The addition of BME to selenocystine almost immediately resulted in decrease in the absorbance at 304 nm indicating the reduction of the diselenide bond. Next, within 20 minutes, the absorption increases slightly, which indicates the reverse oxidation of the selenol groups of L-selenocysteine, assuming the equilibrium between initial selenocystine and reduced selenocysteine (Figure 9а).
Increase the BME concentration (the original reductant) resulted in more dramatic decline of the final absorption at 304 nm and therefore the degree of selenocystine reduction. We propose the scheme of selenocystine reversible conversion (Scheme 8). Experimental data indicate the equilibrium between the product and the original selenocystine. So to shift the equilibrium towards products, a large excess of mercaptoethanol is needed, since even with a threefold excess, the diselenide consumption was 37.4%.
NAC, like mercaptoethanol, reduces the selenocysteine diselenide bond. When NAC was added to the selenocystine solution , a dose-dependent decrease in absorption was also observed at 304 nm, indicating the disappearance of the diselenide chromophore (Figure 9b). The reaction was completed instantantly, reversible, but the degree of conversion (reduction) of selenocystine in the presence of NAC was lower than with BME. Therefore NAC is a less effective reductant then BME, probably because of steric hindrance created by bulk acetyl and carboxyl groups.

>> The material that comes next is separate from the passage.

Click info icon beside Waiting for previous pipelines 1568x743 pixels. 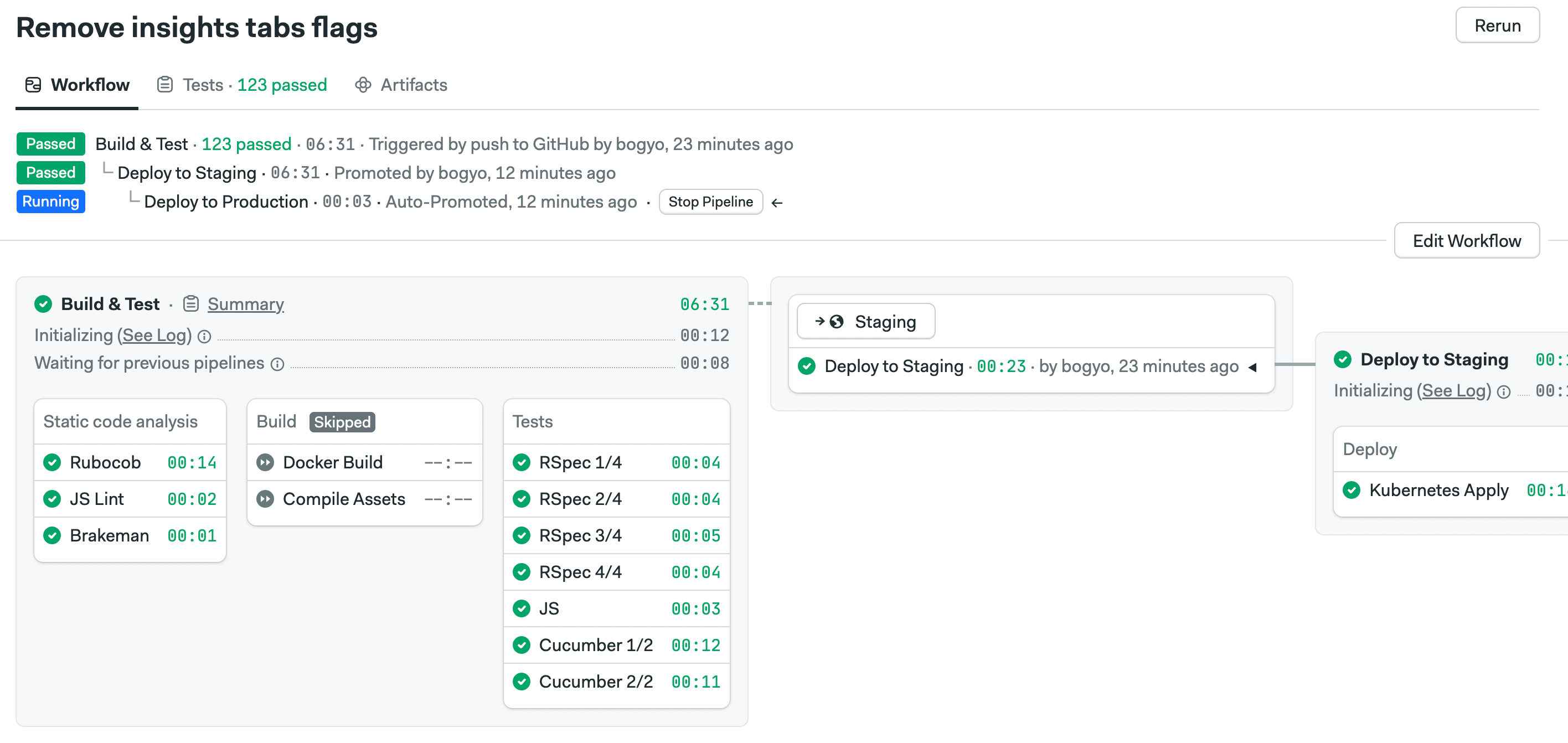(277, 364)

The scheme of the redox L-selenocysteine/L-selenocystine equilibrium is shown in Scheme 8.
Initial and final L-selenocysteine concentration was calculated by Beer–Lambert law, and the equilibrium constant (Kc) (Table 1) was determined taking into account the stoichiometry of the process (Scheme 8):
K c = [ S e c S e H ] 2 · [ N A C o k ] S e c S e S e S e c · [ N A C ] 2
K c = [ S e c S e H ] 2 · [ B M E o k ] S e c S e S e S e c · [ B M E ] 2
To prove the mimetic properties of L-selenocystine to act as in vivo redox switch we aimed to demonstrate the possibility of its reduction after oxidation. The initial and final concentration of L-selenocystine were measured by coulometric titration developed previously (Scheme 2).

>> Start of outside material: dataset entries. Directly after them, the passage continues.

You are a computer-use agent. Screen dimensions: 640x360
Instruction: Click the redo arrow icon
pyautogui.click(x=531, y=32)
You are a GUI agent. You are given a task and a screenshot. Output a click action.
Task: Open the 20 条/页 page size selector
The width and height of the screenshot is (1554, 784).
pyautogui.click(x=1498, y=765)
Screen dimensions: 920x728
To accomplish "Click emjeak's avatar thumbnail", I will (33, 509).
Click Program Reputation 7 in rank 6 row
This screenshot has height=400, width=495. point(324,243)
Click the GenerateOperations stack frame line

To simulate in vivo redox switch functions of L-selenocystine (Scheme 9), we oxidized it with electrogenerated bromine, and then performed the reverse reaction (reduction) of the coulometric bromination product (2-amino-3-bromoseleninylpropanoic acid) to the corresponding selenol under the action of sodium borohydride (30 min). The excess of reductant was hydrolyzed by sulfuric acid, then bubbled into the reaction mixture (pH 8.0) air (1 hour). We believe that under these conditions, L-selenocystine was formed – the solution turned yellow, an absorption peak appeared at 304 nm (chromophore, diselenide bond), and 92.2-95.9% of selenocystine have been regenerated.

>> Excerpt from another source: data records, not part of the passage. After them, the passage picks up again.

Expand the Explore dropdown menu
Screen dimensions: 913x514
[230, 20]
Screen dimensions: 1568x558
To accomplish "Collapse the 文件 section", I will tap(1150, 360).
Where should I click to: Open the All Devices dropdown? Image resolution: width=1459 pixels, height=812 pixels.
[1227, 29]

Thus, L-selenocysteine can be reversibly oxidized, reduced, have a mimetic properties, a low-molecular-weight analog of glutathione peroxidase.

3. Discussion

Coulometric titration with electrogenerated bromine has been developed to assess the antioxidant capacity of different organic antioxidants in aqueous and methanol solutions.
In aqueous solutions, the antioxidant capacity of amino acids decreases in the following order: L-cystine >L-selenocystine > L-methionine, a similar trend but with comparatively lower capacities were observed in methanol.
Coulometry in methanol was effective to compare sulfur- and selenium–containing antioxidants - amino acids and organic xenobiotics, which are different in structure and solubility. Among organic xenobiotics, the highest antioxidant capacity was observed for thiopyran>diacetophenonyl selenide>selenopyran>ebselene. Therefore, sulfur-containing antioxidants have a higher antioxidant capacity than selenium, which can be attributed the properties of selenium and its dual nature: organoselenium compounds are more resistant to overoxidation and can be easily reduced unlike sulfur compounds.
Some of the studied antioxidants are brominated in one step without additional antioxidant activity, and the others, after the main oxidation showed prolonged antioxidant activity.
Chromophore diselenide bond in selenocystine brought the new possibilities to study its transformations. SH-containing reductants (mercaptoethanol and N-acetylcysteine) are able to reduce L-selenocystine whereas N-acetylcysteine is weaker oxidizer. We demonstrate the mimetic behavior of selenocystine its ability to participate in reversible redox conversion. Our study involved oxidation of L-selenocystine with electrogenerated bromine and reduction with sodium borohydride. The amount of regenerated selenocystine was 92.2-95.9%, which confirms its properties as a mimetic, a low-molecular analogue of glutathione peroxidase.

4. Materials and Methods

General Experimental. The following reagents were used in the work: L-Cystine and L-methionine were from the set of amino acids LAA21 (Sigma-Aldrich, United States), L-selenocystine was synthesized by the method published earlier [46], ebselene was synthesized according to the method [47]. 0.01M solutions of aminoacids were prepared in background electrolytes or 1M Na2CO3 solution. Thiopyran, selenopyran, diacetophenonyl selenide were kindly provided by Professor of Penza State Agricultural University Boryaev G.I. Solutions were prepared in distilled water and in methanol.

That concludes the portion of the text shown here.